Sans ses écarts de conduite il aurait pu sans doute être Sudiste à la place du Sudiste : a savoir Presley. Comme lui il était capable de chanter tout le registre de l’Americana globale : blues, boogie, folk, bluegrass, country et bien sur et avant tout le rock and roll. Et lorsqu’il se frotte aux mêmes titres qu’Elvis il garde sur lui le privilège de ne jamais sacrifier à la bluette même s’il était capable – comme lui – de jouer les crooners.
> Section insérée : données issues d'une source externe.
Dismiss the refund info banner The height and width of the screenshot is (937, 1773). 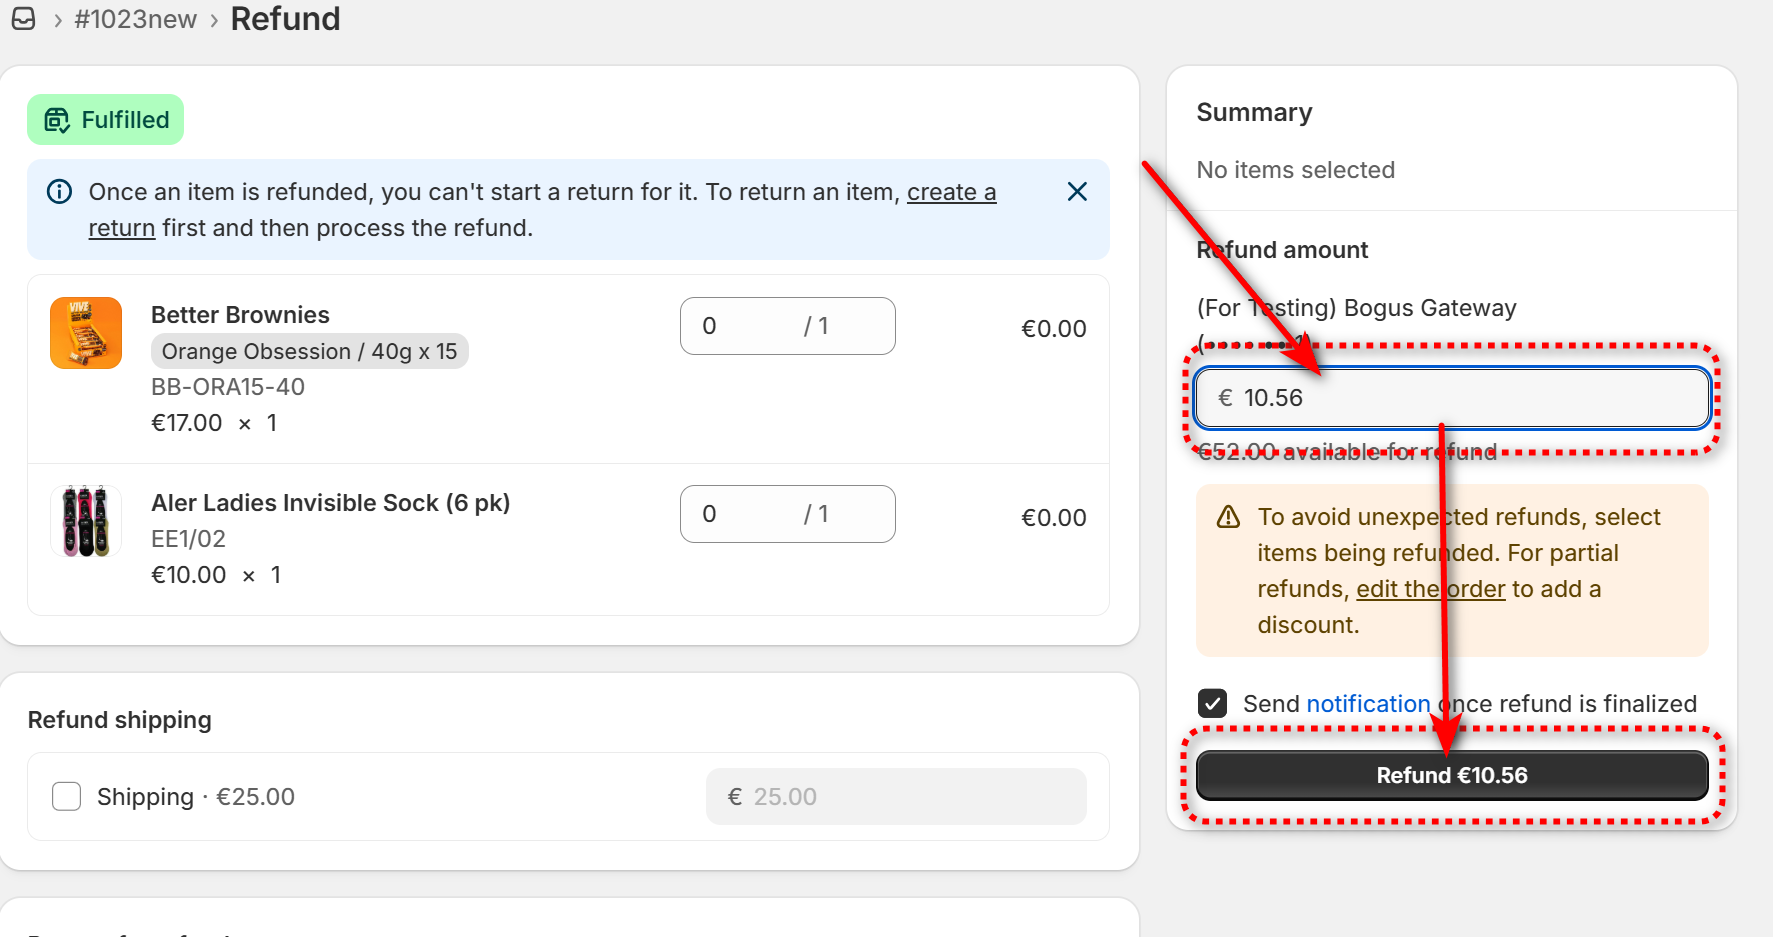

Sa voix haute et grave, son phrasé par saccades et ajouts, son jeu de piano inimitable – fait de répétitions comme d’avalanches de notes en grappes – donne à ses interprétations un style facilement identifiable. Et le triple album de Frémeaux et Associés prouve qu’une telle musique n’a en rien vieilli. Tout ce que le chanteur reprend est revisité à sa façon pour à la fois s’en moquer et le prolonger, tout en le condensant par le transfert musical d’une éclatante frontalité de son jeu de piano et de sa voix.
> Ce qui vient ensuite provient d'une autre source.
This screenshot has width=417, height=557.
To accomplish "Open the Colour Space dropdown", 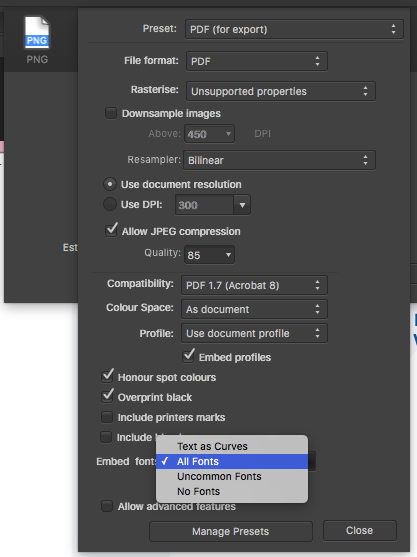I will tap(254, 309).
L’auteur peut presque paraître un dilettante tant il ne se force pas. Tout paraît facile. Mais c’est ce qui donne à ses versions – originales ou non – leur charme et leur énergie. L’artiste a donc inventé un rock fascinant, entre douceur et violence. Existe une glorification du trivial par sa multiplication ironique. Et le jeu vorace de la seule pointe d’une note répétée donne un effet de pan à ce qui pourrait ne rester qu’une verticalité incisive.
Entre la voix et le piano – soutenus par une basse et une batterie et parfois quelques arpèges de guitare solo –, tout est parfait et dans son bain d’origine mouvant, lacunaire et bosselé d’inconnu. Il y a là une “ brutalité ” du marquage mais perdure le souffle d’une fraîcheur inespérée de l’envol d’un piano que le showman n’hésitait pas à piétiner.
jean-paul gavard-perret
The indispensable Jerry Lee Lewis — 1956 — 1962, Frémeaux et Asscciés, 2018.